多沙唑嗪對映體對大鼠腸系膜微動(dòng)脈α1受體介導(dǎo)收縮反應(yīng)的作用

高玲娜，李同薈，趙 靜，盧丹丹，任雷鳴

（河北醫(yī)科大學(xué)中西醫(yī)結(jié)合學(xué)院，中西醫(yī)結(jié)合研究所，河北石家莊 050017）

消旋多沙唑嗪［racemic-doxazosin，（±）DOX］是一種長效α1受體選擇性阻斷劑［1］，也是治療良性前列腺增生（benign prostate hyperplasia，BPH）所致下尿路癥狀（lower urinary tract symptoms，LUTS）的一線藥物［2］。（±）DOX含有等量的左旋多沙唑嗪［（-）DOX］以及右旋多沙唑嗪 ［（+）DOX］［3-4］。在兔離體耳動(dòng)脈、腸系膜動(dòng)脈、肺動(dòng)脈、頸總動(dòng)脈及胸主動(dòng)脈，我們首先發(fā)現(xiàn) （-）DOX、（+）DOX和（±）DOX均能拮抗去甲腎上腺素（NA）誘發(fā)的血管收縮反應(yīng)，其中（-）DOX拮抗NA誘發(fā)血管收縮的拮抗參數(shù)（pA2）明顯小于（+）DOX［5-6］。最近我們又發(fā)現(xiàn)，（-）DOX和（+）DOX對兔前列腺平滑肌功能性α1A受體的阻斷作用強(qiáng)度相同；而（-）DOX對鼠主動(dòng)脈平滑肌功能性α1D受體的阻斷作用明顯弱于（+）DOX；特別是（±）DOX和（+）DOX對離體大鼠右心室肌具有顯著的負(fù)性肌力作用，（-）DOX對大鼠則無明顯影響；（-）DOX明顯增強(qiáng)大鼠離體左心房肌條的收縮力［7-8］。大鼠連續(xù)灌胃給予（-）DOX、（+）DOX和（±）DOX 3個(gè)月后，（±）DOX降低清醒大鼠血壓的作用明顯強(qiáng)于（+）DOX，其中（-）DOX的降壓作用十分輕微［9-10］。（-）DOX可能成為心血管不良反應(yīng)輕微，治療BPH／LUTS有效的光學(xué)純藥物［11-13］。

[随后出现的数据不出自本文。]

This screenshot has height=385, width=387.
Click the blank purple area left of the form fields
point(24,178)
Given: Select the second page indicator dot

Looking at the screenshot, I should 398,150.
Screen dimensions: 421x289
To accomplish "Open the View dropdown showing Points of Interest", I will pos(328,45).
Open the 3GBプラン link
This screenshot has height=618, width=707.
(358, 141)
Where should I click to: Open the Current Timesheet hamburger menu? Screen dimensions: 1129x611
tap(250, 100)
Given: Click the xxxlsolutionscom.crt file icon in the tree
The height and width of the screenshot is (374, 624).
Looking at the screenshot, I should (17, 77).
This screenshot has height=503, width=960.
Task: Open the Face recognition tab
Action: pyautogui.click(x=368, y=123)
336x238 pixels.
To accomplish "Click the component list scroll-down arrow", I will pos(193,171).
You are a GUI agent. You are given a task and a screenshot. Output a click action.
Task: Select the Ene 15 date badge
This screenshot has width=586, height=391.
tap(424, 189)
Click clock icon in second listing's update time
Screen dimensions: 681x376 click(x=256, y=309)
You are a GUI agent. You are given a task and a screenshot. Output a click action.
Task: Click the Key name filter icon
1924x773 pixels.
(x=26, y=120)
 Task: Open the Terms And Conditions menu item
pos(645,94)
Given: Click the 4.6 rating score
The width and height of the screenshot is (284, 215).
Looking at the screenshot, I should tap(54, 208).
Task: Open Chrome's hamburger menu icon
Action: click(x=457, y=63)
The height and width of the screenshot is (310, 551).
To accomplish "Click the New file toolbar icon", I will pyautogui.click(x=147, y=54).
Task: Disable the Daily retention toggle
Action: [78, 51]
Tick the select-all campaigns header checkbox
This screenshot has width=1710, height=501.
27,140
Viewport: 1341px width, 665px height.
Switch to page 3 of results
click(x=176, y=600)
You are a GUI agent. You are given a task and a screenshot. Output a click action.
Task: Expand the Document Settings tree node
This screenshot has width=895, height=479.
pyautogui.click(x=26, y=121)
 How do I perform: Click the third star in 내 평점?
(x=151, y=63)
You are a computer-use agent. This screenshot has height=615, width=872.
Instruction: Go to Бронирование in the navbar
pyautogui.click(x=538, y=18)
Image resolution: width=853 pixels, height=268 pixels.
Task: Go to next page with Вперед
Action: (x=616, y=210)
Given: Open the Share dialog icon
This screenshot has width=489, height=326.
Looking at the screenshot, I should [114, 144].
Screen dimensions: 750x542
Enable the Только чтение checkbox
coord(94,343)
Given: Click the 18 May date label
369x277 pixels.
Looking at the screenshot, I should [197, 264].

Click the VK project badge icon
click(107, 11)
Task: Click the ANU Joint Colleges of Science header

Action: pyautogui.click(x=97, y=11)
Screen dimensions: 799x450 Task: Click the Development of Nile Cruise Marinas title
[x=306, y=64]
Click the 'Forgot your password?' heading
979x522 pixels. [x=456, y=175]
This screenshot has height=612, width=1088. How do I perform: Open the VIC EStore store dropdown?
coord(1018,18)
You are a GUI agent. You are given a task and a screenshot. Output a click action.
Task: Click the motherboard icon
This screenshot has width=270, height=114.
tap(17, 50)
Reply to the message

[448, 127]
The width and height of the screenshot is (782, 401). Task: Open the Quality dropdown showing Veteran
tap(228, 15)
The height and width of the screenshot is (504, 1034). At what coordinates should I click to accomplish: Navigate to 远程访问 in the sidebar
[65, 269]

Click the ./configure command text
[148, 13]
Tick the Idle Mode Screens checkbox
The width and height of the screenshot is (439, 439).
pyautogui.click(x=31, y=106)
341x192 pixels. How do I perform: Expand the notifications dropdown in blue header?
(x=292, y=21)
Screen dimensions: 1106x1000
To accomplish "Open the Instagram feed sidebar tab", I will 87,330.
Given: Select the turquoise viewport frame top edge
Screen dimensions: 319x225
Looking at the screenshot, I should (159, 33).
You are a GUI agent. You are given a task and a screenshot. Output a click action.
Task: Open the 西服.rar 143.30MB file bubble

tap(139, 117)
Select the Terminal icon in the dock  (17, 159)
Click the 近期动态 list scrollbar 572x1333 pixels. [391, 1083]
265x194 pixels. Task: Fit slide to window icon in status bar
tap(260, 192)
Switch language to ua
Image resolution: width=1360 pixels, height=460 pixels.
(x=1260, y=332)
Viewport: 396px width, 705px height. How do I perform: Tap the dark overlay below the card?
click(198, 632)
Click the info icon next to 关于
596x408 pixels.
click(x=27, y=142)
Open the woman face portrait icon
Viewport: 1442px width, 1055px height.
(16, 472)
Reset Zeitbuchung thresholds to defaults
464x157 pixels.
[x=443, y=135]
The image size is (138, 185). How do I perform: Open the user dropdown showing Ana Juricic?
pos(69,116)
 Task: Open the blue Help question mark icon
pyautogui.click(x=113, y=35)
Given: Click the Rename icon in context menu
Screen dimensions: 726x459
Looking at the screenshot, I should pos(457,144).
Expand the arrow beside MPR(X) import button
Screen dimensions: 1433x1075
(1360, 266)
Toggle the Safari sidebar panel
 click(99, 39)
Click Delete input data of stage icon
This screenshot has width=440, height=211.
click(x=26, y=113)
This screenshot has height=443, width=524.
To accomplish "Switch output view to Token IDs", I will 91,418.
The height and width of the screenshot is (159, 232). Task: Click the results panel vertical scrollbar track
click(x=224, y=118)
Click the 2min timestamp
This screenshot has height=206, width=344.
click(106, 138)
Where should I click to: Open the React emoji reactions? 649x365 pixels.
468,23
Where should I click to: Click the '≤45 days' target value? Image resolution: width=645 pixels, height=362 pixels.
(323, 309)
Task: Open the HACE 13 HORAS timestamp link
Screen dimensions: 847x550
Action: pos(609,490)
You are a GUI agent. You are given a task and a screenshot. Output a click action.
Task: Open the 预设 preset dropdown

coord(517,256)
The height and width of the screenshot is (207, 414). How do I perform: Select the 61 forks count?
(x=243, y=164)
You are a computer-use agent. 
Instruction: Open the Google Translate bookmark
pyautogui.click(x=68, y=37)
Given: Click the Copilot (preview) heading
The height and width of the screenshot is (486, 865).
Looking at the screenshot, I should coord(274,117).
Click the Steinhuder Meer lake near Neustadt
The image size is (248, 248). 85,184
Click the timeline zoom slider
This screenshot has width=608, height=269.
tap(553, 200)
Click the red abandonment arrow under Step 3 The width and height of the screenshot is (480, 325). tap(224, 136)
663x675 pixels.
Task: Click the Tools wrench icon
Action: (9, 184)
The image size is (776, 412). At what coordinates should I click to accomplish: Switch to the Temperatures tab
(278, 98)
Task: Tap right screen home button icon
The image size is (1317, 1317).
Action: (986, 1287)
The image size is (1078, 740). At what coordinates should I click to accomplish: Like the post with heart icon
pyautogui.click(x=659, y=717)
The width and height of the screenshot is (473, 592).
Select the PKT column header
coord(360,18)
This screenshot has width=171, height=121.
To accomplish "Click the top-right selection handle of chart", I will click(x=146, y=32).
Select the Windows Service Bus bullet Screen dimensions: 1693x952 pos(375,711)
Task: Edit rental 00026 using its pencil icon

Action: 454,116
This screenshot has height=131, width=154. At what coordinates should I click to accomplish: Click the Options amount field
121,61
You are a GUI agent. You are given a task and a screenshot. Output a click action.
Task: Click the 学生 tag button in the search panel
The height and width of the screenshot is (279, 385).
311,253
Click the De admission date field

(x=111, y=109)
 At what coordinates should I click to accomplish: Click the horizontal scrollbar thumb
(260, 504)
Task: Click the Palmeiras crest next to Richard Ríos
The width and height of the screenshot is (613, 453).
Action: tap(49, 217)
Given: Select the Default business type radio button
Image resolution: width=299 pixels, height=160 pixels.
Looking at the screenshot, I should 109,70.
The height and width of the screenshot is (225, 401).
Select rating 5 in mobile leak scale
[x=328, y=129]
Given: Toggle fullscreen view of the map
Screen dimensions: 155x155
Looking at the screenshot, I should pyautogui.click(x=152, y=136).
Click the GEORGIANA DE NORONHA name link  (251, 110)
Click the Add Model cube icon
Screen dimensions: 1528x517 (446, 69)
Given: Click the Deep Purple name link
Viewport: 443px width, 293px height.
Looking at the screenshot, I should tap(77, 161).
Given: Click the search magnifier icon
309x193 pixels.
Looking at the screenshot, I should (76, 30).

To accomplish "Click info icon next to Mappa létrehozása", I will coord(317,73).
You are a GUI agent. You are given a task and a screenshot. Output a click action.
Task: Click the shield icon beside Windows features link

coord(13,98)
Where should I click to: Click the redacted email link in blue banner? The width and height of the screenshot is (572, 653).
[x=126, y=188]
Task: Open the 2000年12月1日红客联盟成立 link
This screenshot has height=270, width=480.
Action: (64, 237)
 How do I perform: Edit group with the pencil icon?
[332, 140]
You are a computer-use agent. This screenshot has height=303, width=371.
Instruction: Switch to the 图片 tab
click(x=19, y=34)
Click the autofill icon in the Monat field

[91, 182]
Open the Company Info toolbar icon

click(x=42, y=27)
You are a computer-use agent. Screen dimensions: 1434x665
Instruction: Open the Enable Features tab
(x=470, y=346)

我們也曾在大鼠腸系膜動(dòng)脈研究了（-）DOX、（+）DOX及（±）DOX拮抗NA誘發(fā)血管收縮的作用，其 pKB值分別為7.985±0.273、9.084±0.319和8.911±0.313［14］。然而，這些用于離體實(shí)驗(yàn)的家兔或大鼠的動(dòng)脈均屬于傳輸血管，其實(shí)驗(yàn)結(jié)果與清醒大鼠的血壓實(shí)驗(yàn)結(jié)果［10］不完全吻合。因此，本研究采用DMT 620 M微血管張力測定系統(tǒng)，在大鼠離體腸系膜動(dòng)脈第二級和第三級阻力血管，分析（-）DOX、（+）DOX及（±）DOX對不同直徑阻力血管α1受體的阻斷作用；以期解釋（±）DOX及其對映體降低清醒大鼠血壓的可能機(jī)制。

1 材料

1.1 儀器 CP213型電子天平，Ohaus Corporation公司；BS210S型電子天平，Sartorius公司；Power-Lab8／35型數(shù)據(jù)采集系統(tǒng)，AD Instrument Pty Ltd公司；DMT 620 M微血管張力測定系統(tǒng)，丹麥DMT有限公司；146型純水儀，Thermo公司；SZX7型顯微鏡，Olympus公司。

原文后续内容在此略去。